TEXT FOR ANALYSIS ->
Biology Short Answers Q1 Flashcards
Similarties and Differences
Comparing Ecosystems
List Abiotic Examples and Biotic Examples
Similarities: Both have species at different trophic levels, depend on each other, can reach equilibrium if undisturbed.
Differences: Terrestrial is land-based (sunlight/temperature most important abiotic factors), aquatic is water-based (depth and flow rate most important). Aquatic ecosystems generally support more life and are more stable.
Abiotic examples (terrestrial): sunlight, temperature, soil; (aquatic): water depth, oxygen, acidity.
Biotic examples (terrestrial): trees, insects, mammals; (aquatic): fish, algae, microorganisms.
Energy Flow in Ecosystems
Sun provides energy for photosynthesis, heating, and evaporation.
Energy flows through food chains and food webs, starting with producers.
Energy pyramid: 100% energy at producers, only 10% passed to each level above.
Only 10% passed because organisms use energy for movement, growth, and reproduction; the rest is lost as heat
Ecological Roles and Niches
Ecological Niche: Role and position a species has in its environment, including biotic and abiotic factors.
Producers: 1st trophic level; Primary consumers:
2nd trophic; Secondary consumers:
3rd trophic; Tertiary consumers: 4th trophic.
Autotrophs (producers) make their own food; heterotrophs (consumers) must eat others for energy
Sustainability and Human Impact
A sustainable ecosystem maintains relatively constant biotic/abiotic features and supports biodiversity.
Sustainable practices: recycling, reusing, crop rotation. Unsustainable practices: deforestation, fossil fuel use.
Easter Island: Unsustainable tree cutting led to ecosystem collapse and societal decline
Photosynthesis and Cellular Respiration
Photosynthesis word equation: Carbon dioxide + water + light → glucose + oxygen
Chemical equation: 6CO₂ + 6H₂O + light → C₆H₁₂O₆ + 6O₂
Cellular respiration word equation: Glucose + oxygen → carbon dioxide + water + energy.
Chemical equation: C₆H₁₂O₆ + 6O₂ → 6CO + 6H₂O + energy.
They are complementary: photosynthesis removes CO₂ and produces O₂ ; respiration
uses O₂ and releases CO₂
Plants perform both processes; animals only perform respiration.
Greenhouse Gases and Acid Precipitation
Greenhouse gases: water vapor, carbon dioxide, methane.
Greenhouse effect: Gases trap heat, keeping Earth warm enough for life.
Enhanced greenhouse effect: Increased carbon dioxide from burning fossil fuels leads to global warming.
Acid precipitation forms when nitrogen oxides and sulfur dioxide react with water to form acids; lowers soil nutrients and harms aquatic life
Biogeochemical Cycles
Water Cycle: Evaporation, transpiration, condensation, precipitation.
Carbon Cycle: Carbon moves through photosynthesis, respiration, decomposition,
combustion.
Nitrogen Cycle: Nitrogen fixation by bacteria turns atmospheric N₂ into ammonia usable by plants; denitrification returns N₂ to atmosphere.
Bacteria are essential for converting nitrogen into usable forms (ammonia, nitrates).
Humans impact cycles: burning fossil fuels (carbon), fertilizer use (nitrogen), pollution (water).

GIVEN RECORDS ->
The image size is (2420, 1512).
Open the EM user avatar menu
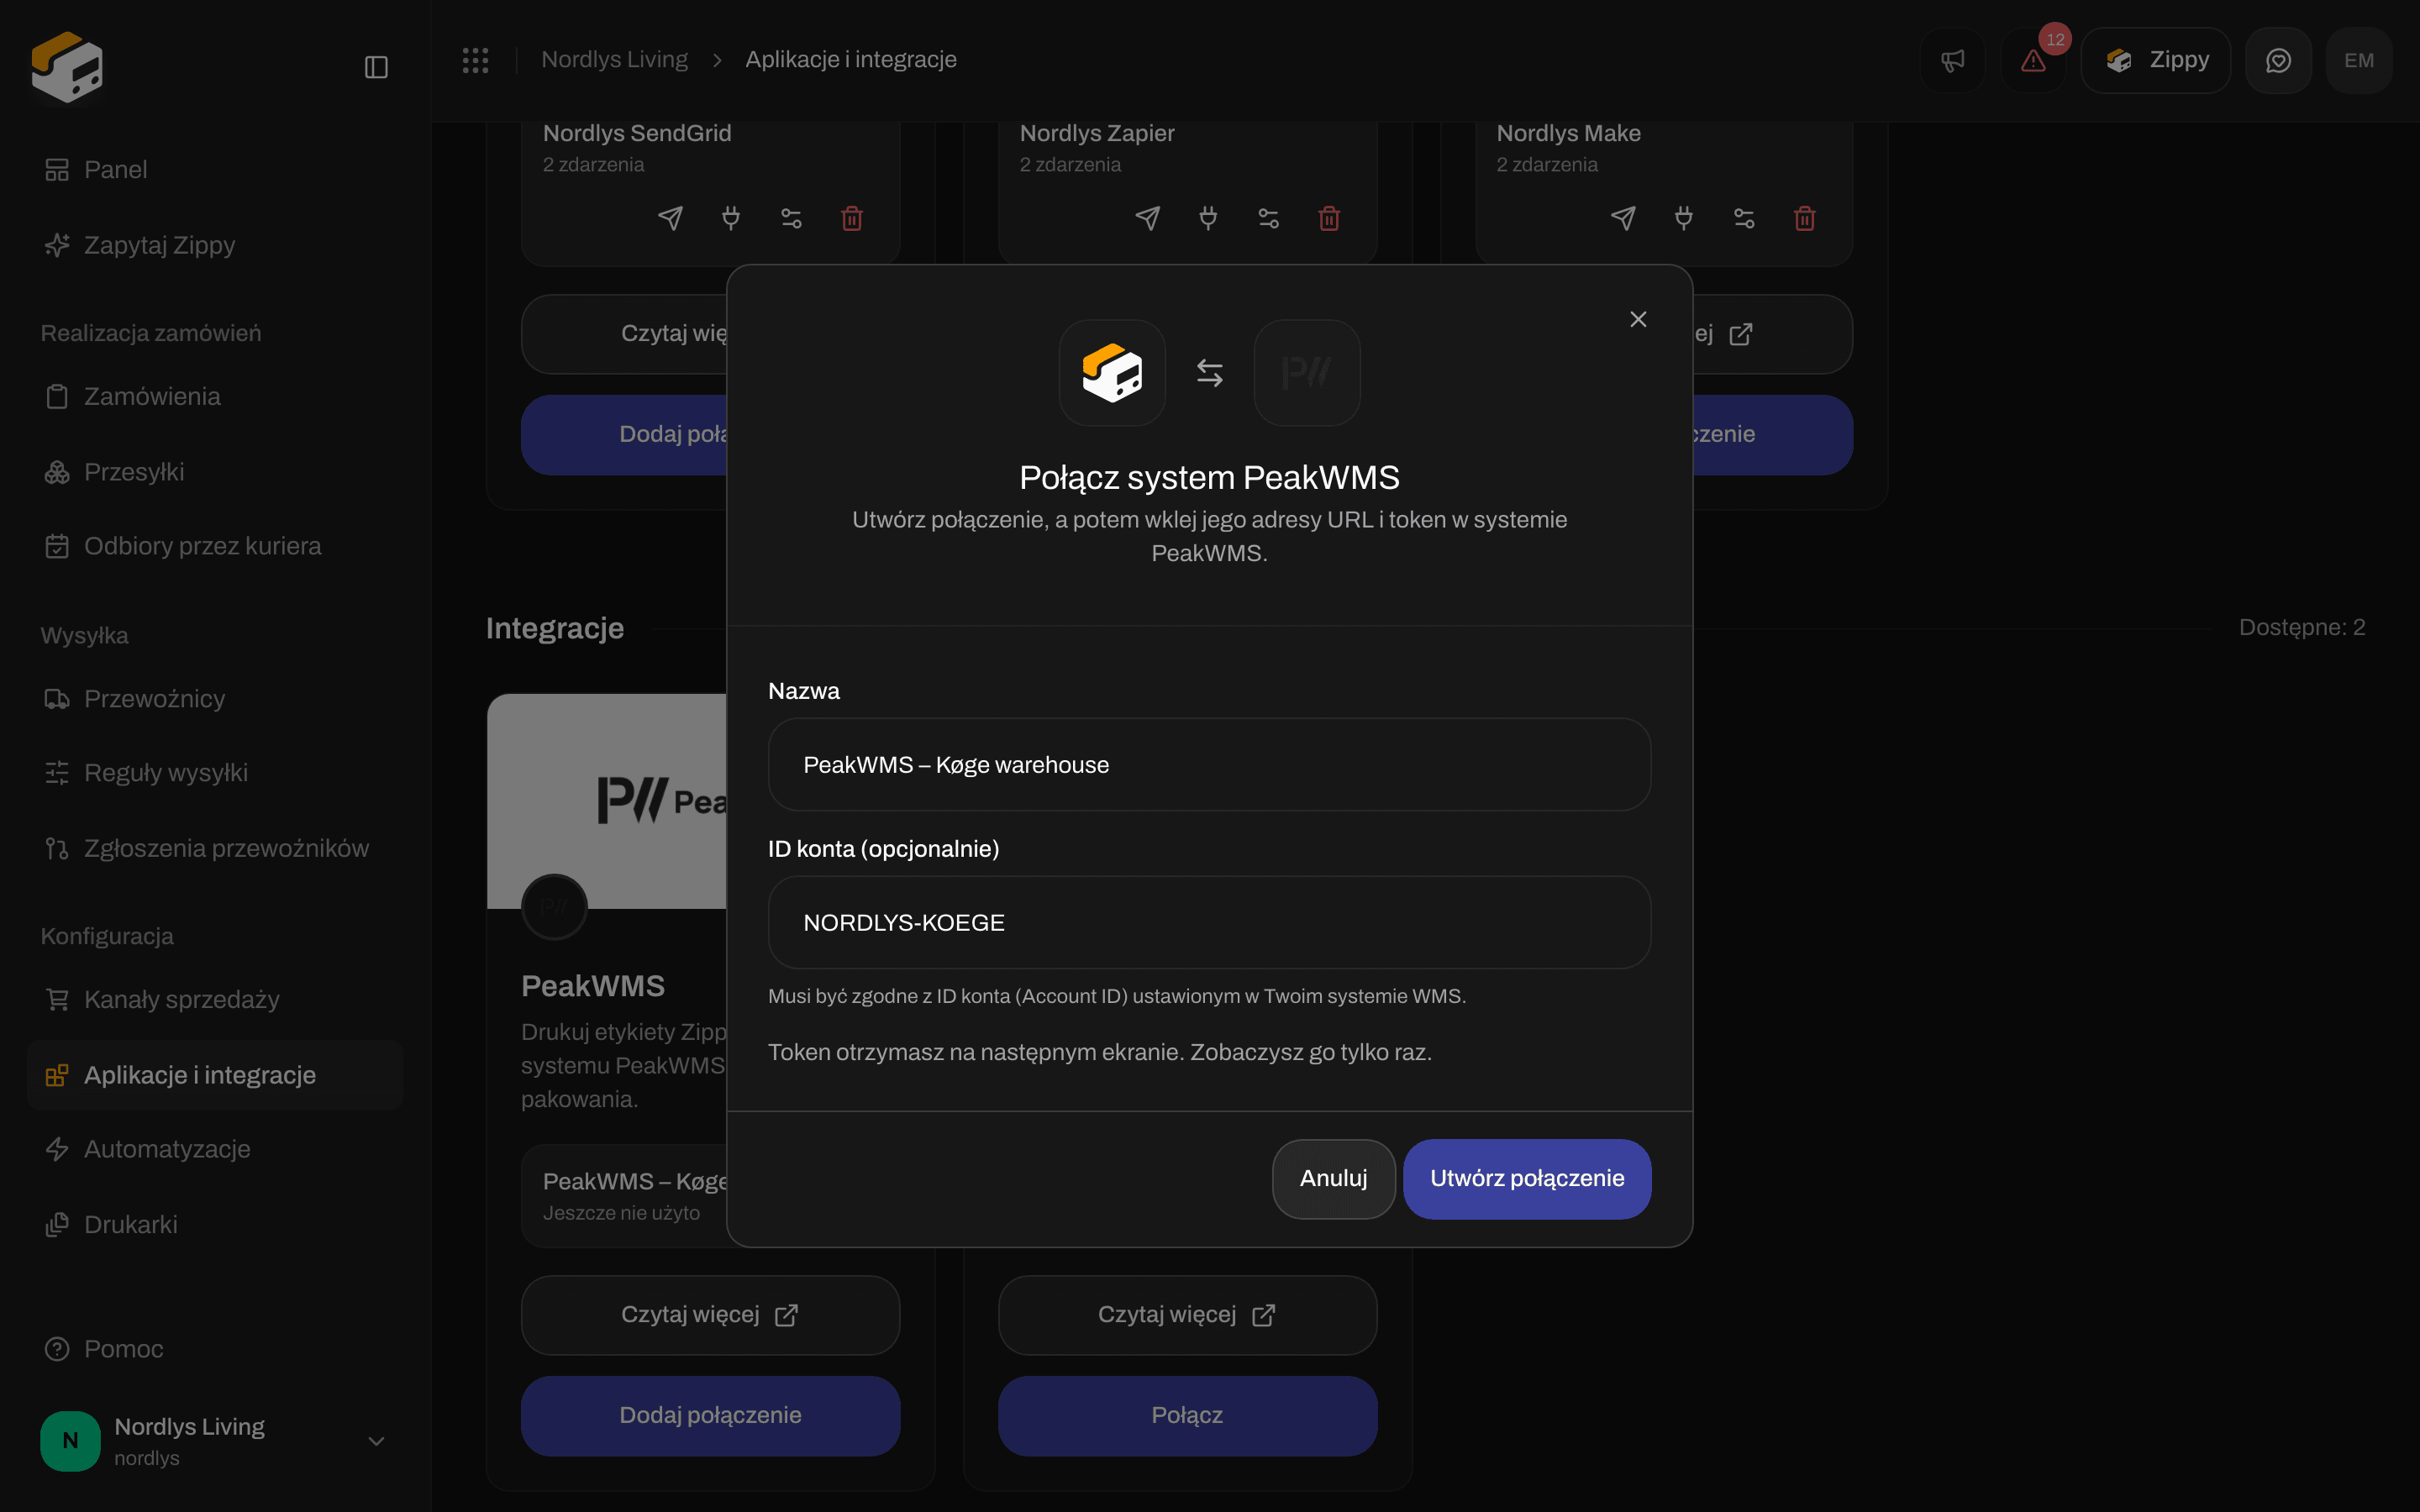(x=2359, y=61)
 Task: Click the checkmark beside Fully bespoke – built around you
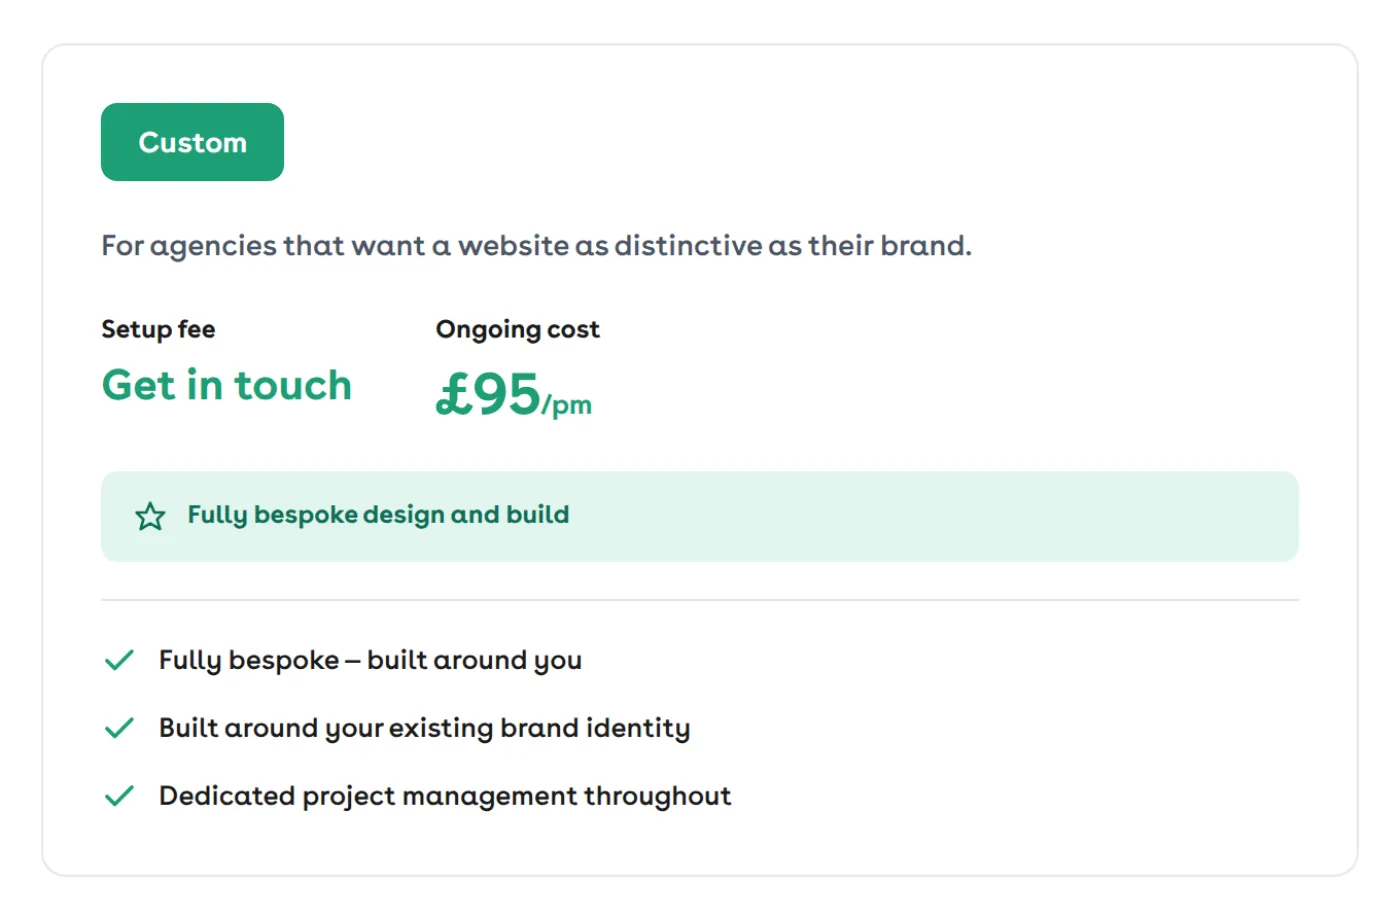pos(119,660)
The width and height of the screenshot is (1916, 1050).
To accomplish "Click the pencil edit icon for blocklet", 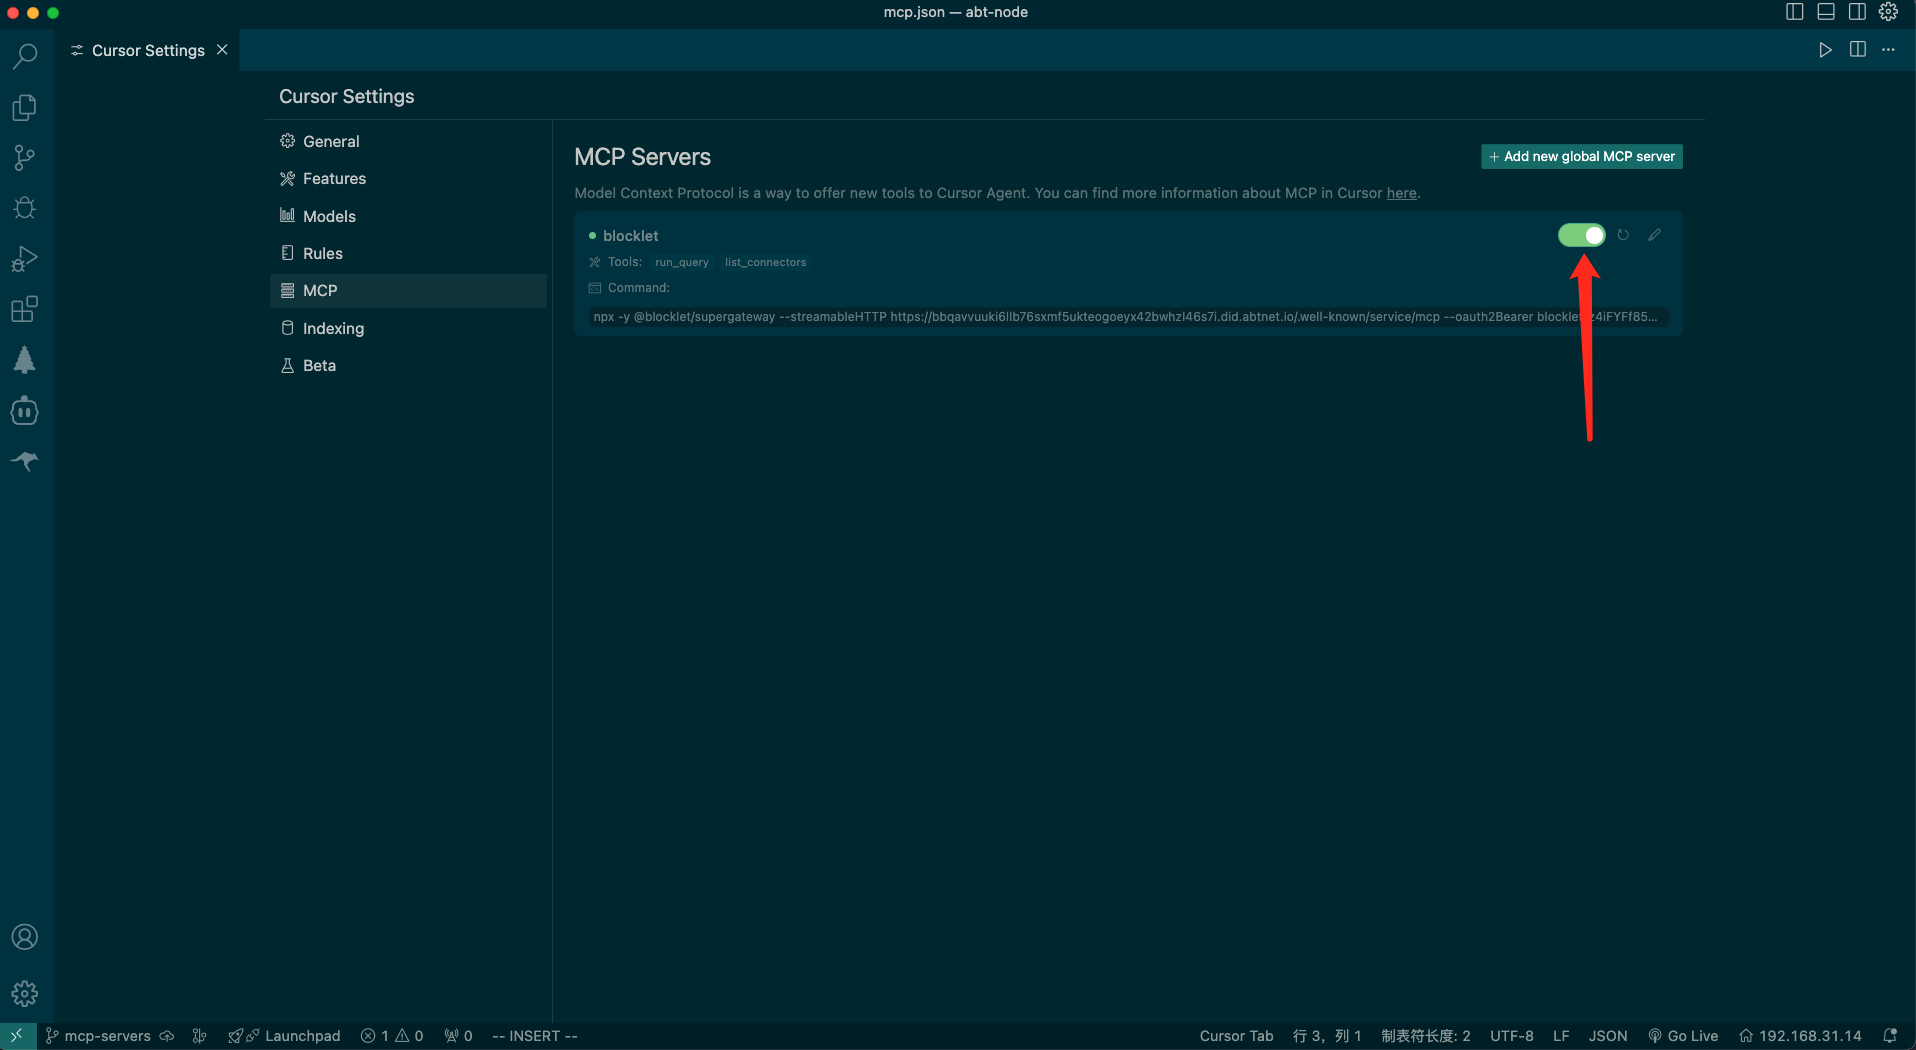I will click(1655, 235).
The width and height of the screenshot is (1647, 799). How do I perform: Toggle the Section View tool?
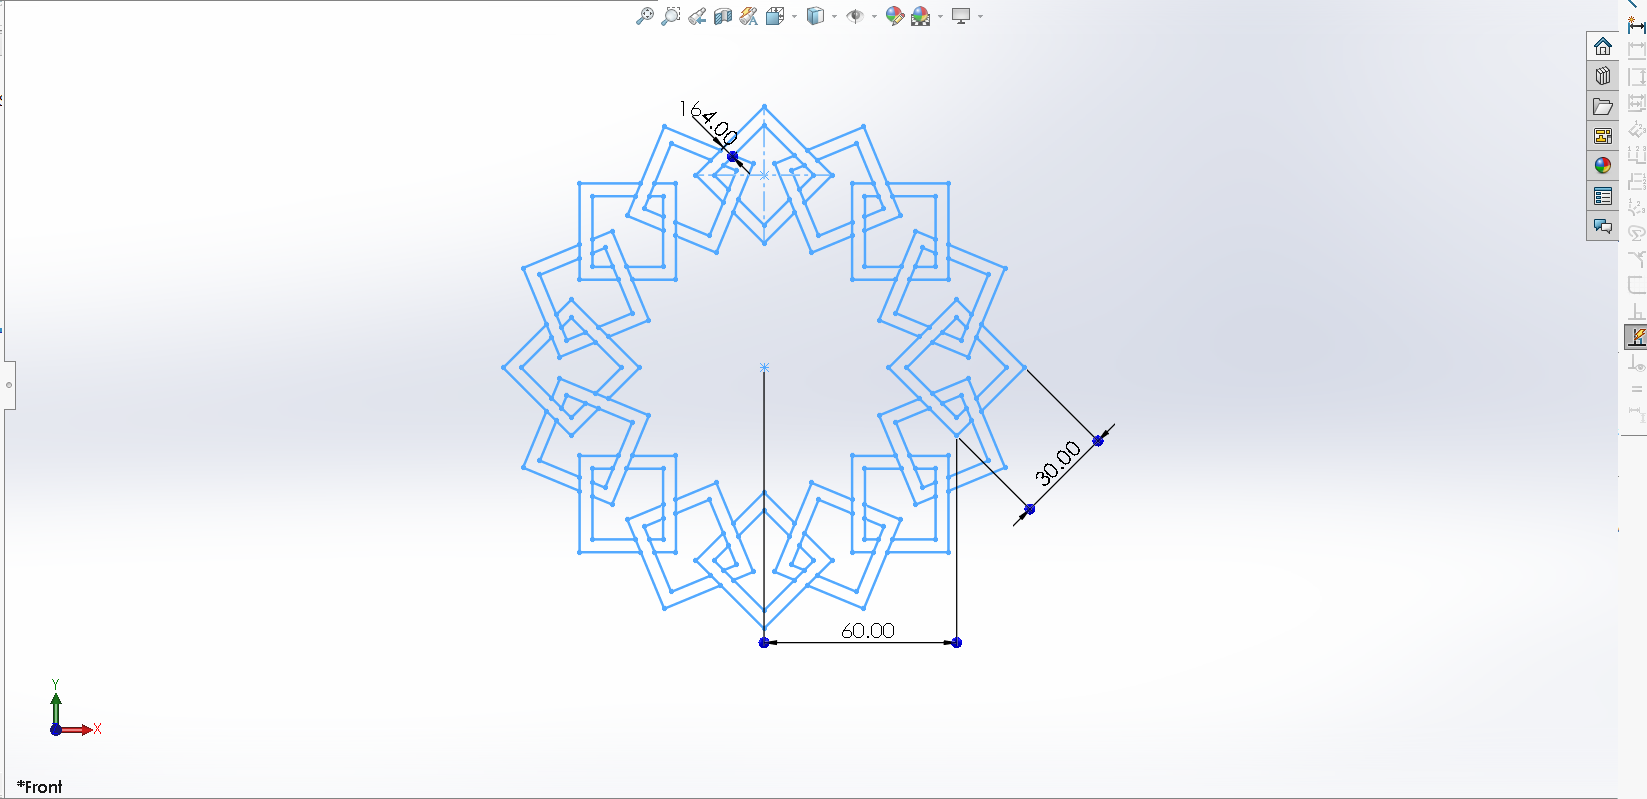click(723, 16)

USING THE INFORMATION ->
[1] Rewrite the paragraph of the biology flashcards that begins "Differences: Terrestrial is land-based" as a brief list that keeps its main facts.
[2] Reproduce the part of the biology flashcards between "Biology Short Answers" and "depth, oxygen, acidity.", inclusive, without any change.
The records play no part in this work.

ANSWERS TO THIS EXERCISE ->
[1]
- Terrestrial ecosystems are land-based, and sunlight and temperature are their most important abiotic factors.
- Aquatic ecosystems are water-based, and depth and flow rate are their most important abiotic factors.
- Aquatic ecosystems generally support more life and are more stable.

[2]
Biology Short Answers Q1 Flashcards
Similarties and Differences
Comparing Ecosystems
List Abiotic Examples and Biotic Examples
Similarities: Both have species at different trophic levels, depend on each other, can reach equilibrium if undisturbed.
Differences: Terrestrial is land-based (sunlight/temperature most important abiotic factors), aquatic is water-based (depth and flow rate most important). Aquatic ecosystems generally support more life and are more stable.
Abiotic examples (terrestrial): sunlight, temperature, soil; (aquatic): water depth, oxygen, acidity.